NGO calls for ‘complete rethink of Operation Fiela’

More than 200 foreign nationals arrested last week at the Johannesburg Methodist Church during an Operation Fiela – Reclaim raid will not be sent back to their home countries on Wednesday — instead they will be speaking to their lawyers.

Human rights activitsts Lawyers for Human Rights (LHR) on Tuesday secured a court order in the Johannesburg High Court halting the deportation of those held at Lindela repatriation centre for two weeks.

The order also requires the police to compile and hand over a list of arrested people‚ detailing the reasons for their arrest.

After LHR secured a court order allowing its lawyers access to their clients late last Friday‚ Johannesburg police station commanders refused to comply with it over the weekend.

Lawyers were only allowed to see two clients and those interviews were cut short‚ according to LHR’s submissions.

“Had we had a chance to consult with people over the weekend as we were supposed to‚ then we may not have had to bring this application‚” said LHR’s David Cote.

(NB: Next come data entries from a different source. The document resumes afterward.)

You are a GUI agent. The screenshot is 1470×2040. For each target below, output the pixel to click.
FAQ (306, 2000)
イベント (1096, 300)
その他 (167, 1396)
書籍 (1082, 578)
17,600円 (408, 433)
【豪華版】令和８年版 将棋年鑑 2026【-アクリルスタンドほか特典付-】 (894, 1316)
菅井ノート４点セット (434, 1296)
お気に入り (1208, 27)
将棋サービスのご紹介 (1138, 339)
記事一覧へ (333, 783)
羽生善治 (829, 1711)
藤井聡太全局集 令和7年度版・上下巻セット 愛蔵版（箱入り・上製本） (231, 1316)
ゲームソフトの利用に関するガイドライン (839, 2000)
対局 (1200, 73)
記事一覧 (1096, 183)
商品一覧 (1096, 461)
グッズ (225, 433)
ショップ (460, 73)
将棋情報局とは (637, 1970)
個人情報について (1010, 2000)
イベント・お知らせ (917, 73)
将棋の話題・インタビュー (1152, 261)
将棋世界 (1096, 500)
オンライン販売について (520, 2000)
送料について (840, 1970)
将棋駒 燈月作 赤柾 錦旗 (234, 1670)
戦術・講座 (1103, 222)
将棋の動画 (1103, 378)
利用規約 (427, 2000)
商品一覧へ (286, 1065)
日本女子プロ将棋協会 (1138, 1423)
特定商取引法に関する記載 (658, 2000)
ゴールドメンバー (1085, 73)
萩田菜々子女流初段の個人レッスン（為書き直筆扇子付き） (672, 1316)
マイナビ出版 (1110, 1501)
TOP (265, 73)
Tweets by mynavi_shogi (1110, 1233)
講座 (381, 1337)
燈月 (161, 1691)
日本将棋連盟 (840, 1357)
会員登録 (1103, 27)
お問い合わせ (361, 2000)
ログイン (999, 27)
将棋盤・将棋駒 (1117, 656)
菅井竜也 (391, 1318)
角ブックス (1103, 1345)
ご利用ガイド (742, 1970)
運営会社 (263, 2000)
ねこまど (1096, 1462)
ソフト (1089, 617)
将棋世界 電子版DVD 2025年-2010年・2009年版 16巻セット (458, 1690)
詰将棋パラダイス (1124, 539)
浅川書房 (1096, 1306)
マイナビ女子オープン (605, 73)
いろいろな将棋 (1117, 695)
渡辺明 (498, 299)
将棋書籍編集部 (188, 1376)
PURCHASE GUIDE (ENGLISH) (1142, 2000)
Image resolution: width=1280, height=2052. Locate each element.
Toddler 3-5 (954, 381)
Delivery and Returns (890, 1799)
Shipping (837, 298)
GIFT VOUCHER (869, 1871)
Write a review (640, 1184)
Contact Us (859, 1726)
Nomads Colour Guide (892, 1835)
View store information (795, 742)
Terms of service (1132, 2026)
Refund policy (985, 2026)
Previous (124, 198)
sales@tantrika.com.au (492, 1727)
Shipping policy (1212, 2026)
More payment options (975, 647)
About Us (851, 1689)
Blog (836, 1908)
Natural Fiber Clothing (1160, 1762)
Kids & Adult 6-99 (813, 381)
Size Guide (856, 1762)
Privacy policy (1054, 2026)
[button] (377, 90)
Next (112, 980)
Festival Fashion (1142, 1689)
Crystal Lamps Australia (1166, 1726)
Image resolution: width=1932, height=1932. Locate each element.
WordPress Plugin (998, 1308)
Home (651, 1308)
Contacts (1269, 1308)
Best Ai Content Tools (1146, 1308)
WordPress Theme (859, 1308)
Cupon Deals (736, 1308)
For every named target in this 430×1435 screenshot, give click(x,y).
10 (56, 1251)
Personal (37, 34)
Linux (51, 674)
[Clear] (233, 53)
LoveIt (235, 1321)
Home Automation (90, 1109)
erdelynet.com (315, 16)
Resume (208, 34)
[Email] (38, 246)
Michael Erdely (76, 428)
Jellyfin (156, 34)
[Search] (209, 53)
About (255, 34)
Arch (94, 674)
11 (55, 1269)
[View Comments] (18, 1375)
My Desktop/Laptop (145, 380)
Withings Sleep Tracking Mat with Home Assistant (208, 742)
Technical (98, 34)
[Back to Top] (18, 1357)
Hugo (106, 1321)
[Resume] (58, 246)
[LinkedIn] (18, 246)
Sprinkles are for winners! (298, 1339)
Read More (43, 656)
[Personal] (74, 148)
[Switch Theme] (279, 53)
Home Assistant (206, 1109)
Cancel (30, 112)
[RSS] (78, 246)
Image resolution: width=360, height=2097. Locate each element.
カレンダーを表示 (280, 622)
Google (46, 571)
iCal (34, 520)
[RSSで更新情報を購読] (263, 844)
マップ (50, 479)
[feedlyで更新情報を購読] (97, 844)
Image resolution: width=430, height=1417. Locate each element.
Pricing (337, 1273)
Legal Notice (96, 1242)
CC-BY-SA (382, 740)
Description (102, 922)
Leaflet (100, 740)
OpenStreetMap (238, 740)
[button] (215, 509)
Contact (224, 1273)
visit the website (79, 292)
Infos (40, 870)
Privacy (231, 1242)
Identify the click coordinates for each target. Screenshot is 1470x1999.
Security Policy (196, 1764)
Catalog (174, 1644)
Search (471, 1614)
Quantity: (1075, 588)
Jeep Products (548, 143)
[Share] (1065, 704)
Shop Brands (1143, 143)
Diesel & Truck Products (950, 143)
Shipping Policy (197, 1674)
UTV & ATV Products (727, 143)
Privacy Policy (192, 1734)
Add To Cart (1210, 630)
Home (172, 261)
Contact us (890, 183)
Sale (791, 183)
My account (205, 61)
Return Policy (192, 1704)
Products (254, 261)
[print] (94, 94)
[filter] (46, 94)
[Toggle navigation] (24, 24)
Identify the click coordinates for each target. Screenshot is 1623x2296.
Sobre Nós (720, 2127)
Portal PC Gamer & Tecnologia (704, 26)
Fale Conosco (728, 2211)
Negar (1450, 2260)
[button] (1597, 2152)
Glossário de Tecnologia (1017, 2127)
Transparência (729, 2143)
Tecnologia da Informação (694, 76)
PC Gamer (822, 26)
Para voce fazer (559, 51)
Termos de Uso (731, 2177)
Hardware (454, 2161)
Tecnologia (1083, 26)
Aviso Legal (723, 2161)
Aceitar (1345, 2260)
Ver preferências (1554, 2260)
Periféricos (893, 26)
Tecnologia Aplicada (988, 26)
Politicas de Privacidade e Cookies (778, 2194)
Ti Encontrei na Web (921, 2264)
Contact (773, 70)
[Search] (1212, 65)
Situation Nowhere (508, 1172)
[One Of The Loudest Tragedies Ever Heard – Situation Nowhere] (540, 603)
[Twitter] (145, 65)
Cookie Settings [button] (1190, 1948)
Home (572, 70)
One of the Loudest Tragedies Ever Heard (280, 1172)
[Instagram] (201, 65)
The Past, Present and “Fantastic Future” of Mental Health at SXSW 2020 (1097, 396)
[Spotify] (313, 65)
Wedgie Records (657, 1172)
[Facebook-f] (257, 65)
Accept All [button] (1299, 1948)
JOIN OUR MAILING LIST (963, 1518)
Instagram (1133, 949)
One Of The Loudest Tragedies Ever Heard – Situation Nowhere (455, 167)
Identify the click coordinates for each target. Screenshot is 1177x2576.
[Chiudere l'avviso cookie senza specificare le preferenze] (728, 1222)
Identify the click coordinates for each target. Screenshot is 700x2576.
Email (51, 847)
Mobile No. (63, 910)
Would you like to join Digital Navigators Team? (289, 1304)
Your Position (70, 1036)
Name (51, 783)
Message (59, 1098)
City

He said that after the next two weeks of consultations‚ the organisation would have a better idea of who was‚ or was not‚ documented and what exactly happened during the raid.

Cote said that after consulting those arrested‚ LHR could investigate human rights abuses that may have occurred.

 

LHR said it has heard reports that over 1000 people have been arrested under Operation Fiela — Reclaim‚ which means to “sweep clean”. The operation‚ launched in response to recent xenophobic attacks‚ has concerned several non-government organisations.

 

“To equate crime with the presence of undocumented people in our society is not tackling xenophobia‚ it is legitimising xenophobia‚” Stephen Faulkner from the People’s Coalition against Xenophobia said on Tuesday at a press conference held in Braamfontein‚ Johannesburg.

 

“We think it wholly inappropriate. We are asking for a complete rethink of Operation Fiela.”

 

“The emergence of Operation Fiela has left us ambivalent‚” said Marc Gbaffou from the African Diaspora Forum. He said that there was no good news to deliver to members on the African continent.

 

 LHR’s director Jacob van Garderen said that he was worried about the manner in which people were being dealt with under the operation.

 

“The way in which they chose to verify the immigration status of people in those buildings is inappropriate...kicking down doors and dragging people into the street is unlawful and just inhumane‚” he said.